Энтони Блант был сыном викария — протестанта-англиканца, в чьем ведении находилась церковь британского посольства в Париже во время Первой мировой войны, — и скромной, добродетельной и доминировавшей в семье матери. Этот хилый мальчик с прекрасным французским не слишком подходил для английской частной школы, но нашел свое место в Марлборо, где прослыл эстетом. Там он вместе с еще одним задохликом, Джоном Бетджеманом, издавал журнал «Heretick»; полвека спустя Бетджеман станет олицетворением популярного, притягательного подхода к пониманию искусства, Блант же (который всегда заставлял Бетджемана чувствовать себя «заурядным и поверхностным») — академического, поносимого способа его понимания. Как и старший его брат Уилфрид, Энтони вскоре осознал себя гомосексуалистом, но быстрее его смирился с этим. В двадцать восемь лет Уилфрид обратился к специалисту с Харлей-стрит по поводу своих сексуальных наклонностей. Позже он вспоминал, что врач посоветовал ему принять эту свою особенность как неисправимый физический дефект, представить себя «слепым или глухим. Или, — добавил он с милой улыбкой так, как будто эта мысль только что его посетила, — евреем» (сам он, конечно же, таковым и был). Братья держали все в тайне от родителей и, как ни странно, друг от друга; обменялись признаниями они лишь после Второй мировой войны, на приеме в Виндзорском замке.

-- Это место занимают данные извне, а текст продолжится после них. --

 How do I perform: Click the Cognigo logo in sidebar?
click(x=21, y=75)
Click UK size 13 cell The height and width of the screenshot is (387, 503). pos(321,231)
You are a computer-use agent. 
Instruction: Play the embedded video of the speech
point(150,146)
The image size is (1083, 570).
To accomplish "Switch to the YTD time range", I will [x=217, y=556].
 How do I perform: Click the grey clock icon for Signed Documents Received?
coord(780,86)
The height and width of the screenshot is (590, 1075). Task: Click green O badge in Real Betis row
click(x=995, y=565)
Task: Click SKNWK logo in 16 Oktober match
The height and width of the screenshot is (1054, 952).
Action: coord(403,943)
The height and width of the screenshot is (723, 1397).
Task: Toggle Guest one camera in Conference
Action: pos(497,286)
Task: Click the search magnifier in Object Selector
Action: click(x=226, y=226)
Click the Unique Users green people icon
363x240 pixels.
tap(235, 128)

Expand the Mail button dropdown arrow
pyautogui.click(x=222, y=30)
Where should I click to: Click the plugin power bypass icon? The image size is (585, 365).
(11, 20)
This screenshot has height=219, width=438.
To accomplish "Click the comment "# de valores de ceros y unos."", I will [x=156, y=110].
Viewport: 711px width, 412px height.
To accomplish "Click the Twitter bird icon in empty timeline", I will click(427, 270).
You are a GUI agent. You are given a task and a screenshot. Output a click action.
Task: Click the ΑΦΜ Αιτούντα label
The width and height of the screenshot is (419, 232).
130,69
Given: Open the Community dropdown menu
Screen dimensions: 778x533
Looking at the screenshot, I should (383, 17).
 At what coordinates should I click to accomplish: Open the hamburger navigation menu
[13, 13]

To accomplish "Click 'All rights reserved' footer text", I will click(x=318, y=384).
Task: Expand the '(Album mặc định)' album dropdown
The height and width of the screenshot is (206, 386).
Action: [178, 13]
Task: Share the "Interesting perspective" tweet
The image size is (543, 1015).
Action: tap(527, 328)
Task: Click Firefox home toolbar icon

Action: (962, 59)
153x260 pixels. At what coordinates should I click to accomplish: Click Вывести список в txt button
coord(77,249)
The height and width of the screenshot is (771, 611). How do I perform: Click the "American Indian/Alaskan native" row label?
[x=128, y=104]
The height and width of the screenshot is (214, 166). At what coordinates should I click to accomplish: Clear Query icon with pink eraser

Естественно было бы заподозрить у наших шпионов раздвоение личности — должна же психика как-то оправдывать политические аномалии. Психика Бланта состояла из множества отделений с непроницаемыми перегородками — вот почему его так трудно было потопить. Он способен был проявлять себя весьма успешным шпионом и столь же успешным королевским придворным, убежденным марксистом и полноценным членом правящей элиты. В кругу ровесников и равных по положению он часто бывал замкнут и углублен в себя — совершенная камбала среди холодных рыб; с молодыми же блистал остроумием и отбрасывал всю свою напыщенность. В Британии был крайне сдержанным, а за границей, в отпуске, становился легкомысленным и делал глупости. Он мог быть предельно открытым на лекционной кафедре и крайне официальным на tete-a-tete. Несмотря на то, что в своих гомосексуальных отношениях он был идеалистом («Кажется, он хотел, чтобы все было — ну, как там у классиков… Платон и все такое — возвышенно, благородно», — вспоминал один из его любовников), в реальности он встречал лишь неравенство и грубость. Майкл Левей, бывший директор Национальной галереи, называл его социальной загадкой: «Даже пока мы там с ним сидели, я не переставал раздумывать, что за человек передо мной: скромный или самодовольный, неискушенный или крайне чувствительный к проявлениям власти, искренне увлеченный нашим разговором или отчужденный и едва в нем участвующий». Джон Голдинг, его друг и душеприказчик, говорил, что никогда не встречал столь разноречивого человека. Как-то раз Бланта пригласили поучаствовать в телевизионной викторине «Животное, овощ или минерал» — этот самый вопрос можно вполне было бы задать и о нем.